What is yours is yours, and in addition to your home, that includes items like your vehicle and your suitcase.
You have protections against unreasonable searches and seizures, but there are exceptions to the rules, one of which is called “plain view.”
About the Fourth Amendment
The Fourth Amendment to the Constitution of the United States protects your home and other possessions from unreasonable searches and seizures conducted by law enforcement and other government personnel. More specifically, the Fourth Amendment controls three types of activity: intrusions into privacy; seizures of the person, such as a detention or arrest; and seizures of property.

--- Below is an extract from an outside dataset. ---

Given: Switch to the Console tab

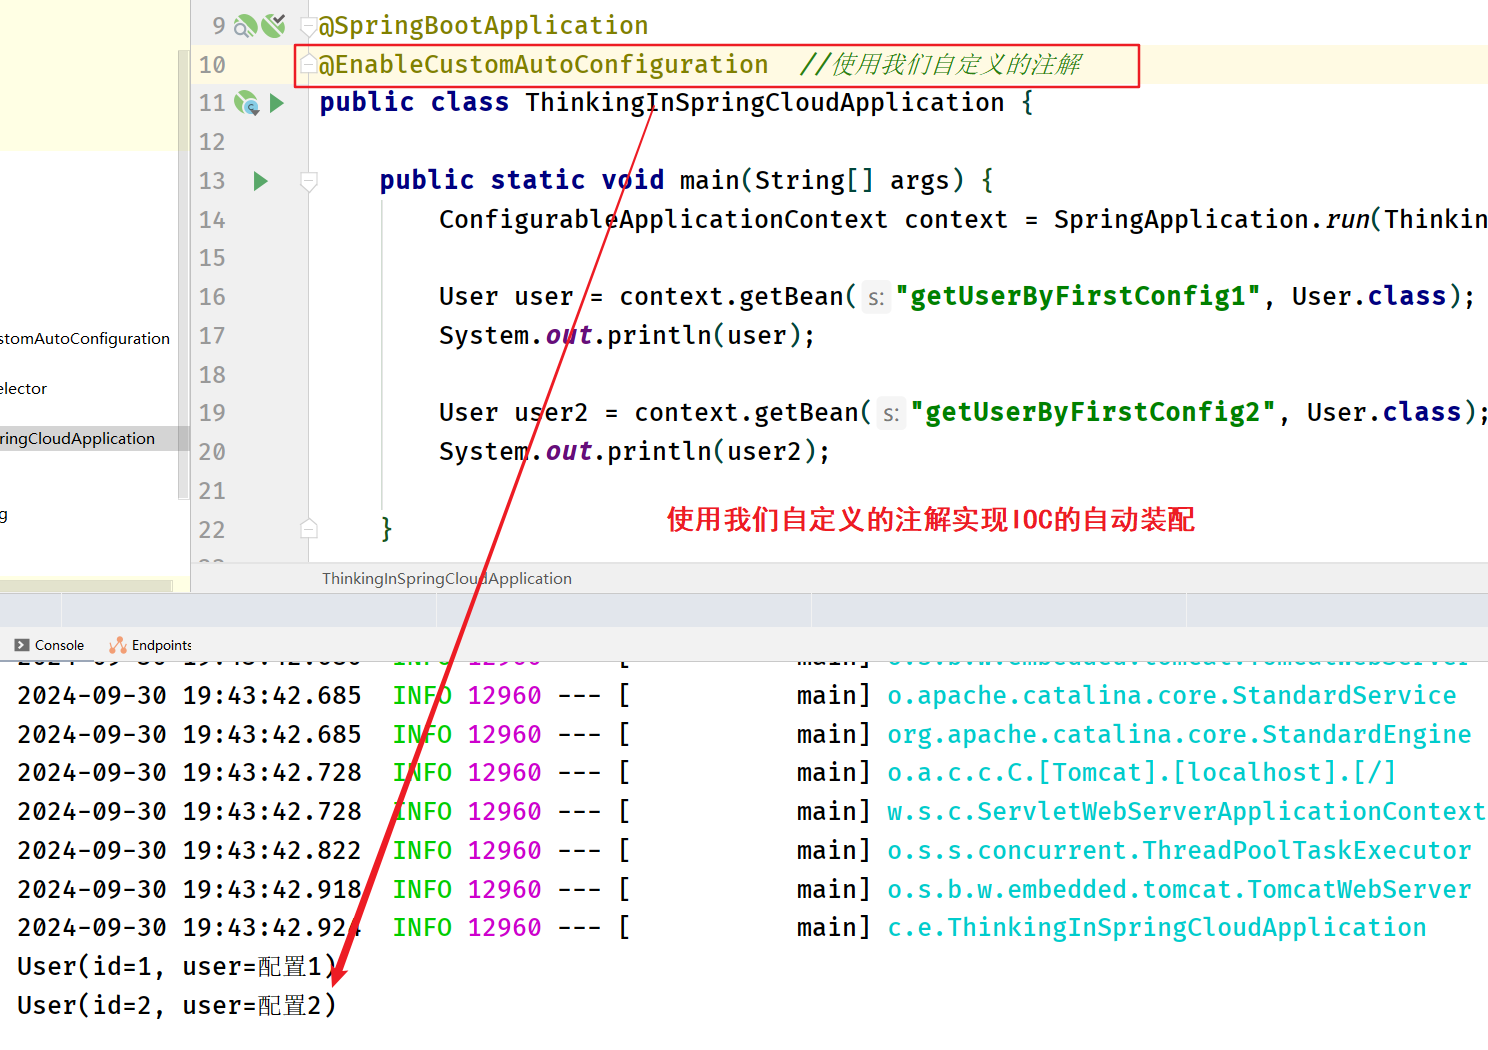Looking at the screenshot, I should (x=50, y=645).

Illegal search and seizure
As an example of an illegal search and seizure, a law enforcement officer enters your home without a warrant and without your permission. The officer then takes items to use as evidence when charging you with an offense. Even if the officer has a warrant, he or she might search a part of your home that is outside the boundary of the warrant.
In plain view
There are two aspects of the plain view doctrine as identified by the State Supreme Court in Horton v. California. First, an item of interest must be in plain view and its “incriminating character” immediately apparent. Second, the officer interested in the object as evidence against you must lawfully be in a place where the object is in plain view and where he or she has “lawful right of access to the object itself.”
The Fourth Amendment often has a role to play in a charge of criminal activity. It is never too early to begin building a defense strategy in a matter concerning search and seizure. Your rights and liberties are at stake and you want the best outcome possible for your case.